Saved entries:

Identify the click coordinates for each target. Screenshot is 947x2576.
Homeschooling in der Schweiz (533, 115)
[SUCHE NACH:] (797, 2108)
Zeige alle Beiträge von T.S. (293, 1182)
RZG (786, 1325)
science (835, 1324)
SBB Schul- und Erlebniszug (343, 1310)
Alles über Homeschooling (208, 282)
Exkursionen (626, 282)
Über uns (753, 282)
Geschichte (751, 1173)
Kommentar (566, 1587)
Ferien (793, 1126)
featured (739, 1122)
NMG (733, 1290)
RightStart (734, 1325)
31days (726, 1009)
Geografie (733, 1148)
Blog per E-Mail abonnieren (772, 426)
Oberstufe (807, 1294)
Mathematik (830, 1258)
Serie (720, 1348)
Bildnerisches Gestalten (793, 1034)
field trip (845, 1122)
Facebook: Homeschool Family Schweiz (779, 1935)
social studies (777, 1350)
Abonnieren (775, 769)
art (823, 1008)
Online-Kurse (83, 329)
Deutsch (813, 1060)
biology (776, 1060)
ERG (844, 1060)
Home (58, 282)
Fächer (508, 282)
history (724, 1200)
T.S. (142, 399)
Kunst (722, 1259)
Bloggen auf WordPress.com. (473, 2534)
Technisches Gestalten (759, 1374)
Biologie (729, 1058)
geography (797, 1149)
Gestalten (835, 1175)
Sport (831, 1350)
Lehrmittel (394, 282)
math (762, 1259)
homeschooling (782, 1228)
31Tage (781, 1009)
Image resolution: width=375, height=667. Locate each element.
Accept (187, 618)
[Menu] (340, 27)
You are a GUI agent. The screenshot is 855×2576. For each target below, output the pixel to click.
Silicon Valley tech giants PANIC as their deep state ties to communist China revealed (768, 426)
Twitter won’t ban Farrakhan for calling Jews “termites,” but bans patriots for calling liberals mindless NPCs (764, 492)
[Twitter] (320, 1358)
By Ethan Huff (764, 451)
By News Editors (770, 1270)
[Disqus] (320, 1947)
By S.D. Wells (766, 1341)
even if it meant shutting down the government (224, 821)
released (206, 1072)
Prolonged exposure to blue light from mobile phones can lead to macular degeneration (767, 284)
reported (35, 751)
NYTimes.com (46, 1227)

▶ _The task_
Each entry in the data must be copied exactly.

▶ _Answer for this exercise_
Identify the click coordinates for each target. Screenshot is 947x2576.
Homeschooling in der Schweiz (533, 115)
[SUCHE NACH:] (797, 2108)
Zeige alle Beiträge von T.S. (293, 1182)
RZG (786, 1325)
science (835, 1324)
SBB Schul- und Erlebniszug (343, 1310)
Alles über Homeschooling (208, 282)
Exkursionen (626, 282)
Über uns (753, 282)
Geschichte (751, 1173)
Kommentar (566, 1587)
Ferien (793, 1126)
featured (739, 1122)
NMG (733, 1290)
RightStart (734, 1325)
31days (726, 1009)
Geografie (733, 1148)
Blog per E-Mail abonnieren (772, 426)
Oberstufe (807, 1294)
Mathematik (830, 1258)
Serie (720, 1348)
Bildnerisches Gestalten (793, 1034)
field trip (845, 1122)
Facebook: Homeschool Family Schweiz (779, 1935)
social studies (777, 1350)
Abonnieren (775, 769)
art (823, 1008)
Online-Kurse (83, 329)
Deutsch (813, 1060)
biology (776, 1060)
ERG (844, 1060)
Home (58, 282)
Fächer (508, 282)
history (724, 1200)
T.S. (142, 399)
Kunst (722, 1259)
Bloggen auf WordPress.com. (473, 2534)
Technisches Gestalten (759, 1374)
Biologie (729, 1058)
geography (797, 1149)
Gestalten (835, 1175)
Sport (831, 1350)
Lehrmittel (394, 282)
math (762, 1259)
homeschooling (782, 1228)
31Tage (781, 1009)
Image resolution: width=375, height=667. Locate each element.
Accept (187, 618)
[Menu] (340, 27)
You are a GUI agent. The screenshot is 855×2576. For each target below, output the pixel to click.
Silicon Valley tech giants PANIC as their deep state ties to communist China revealed (768, 426)
Twitter won’t ban Farrakhan for calling Jews “termites,” but bans patriots for calling liberals mindless NPCs (764, 492)
[Twitter] (320, 1358)
By Ethan Huff (764, 451)
By News Editors (770, 1270)
[Disqus] (320, 1947)
By S.D. Wells (766, 1341)
even if it meant shutting down the government (224, 821)
released (206, 1072)
Prolonged exposure to blue light from mobile phones can lead to macular degeneration (767, 284)
reported (35, 751)
NYTimes.com (46, 1227)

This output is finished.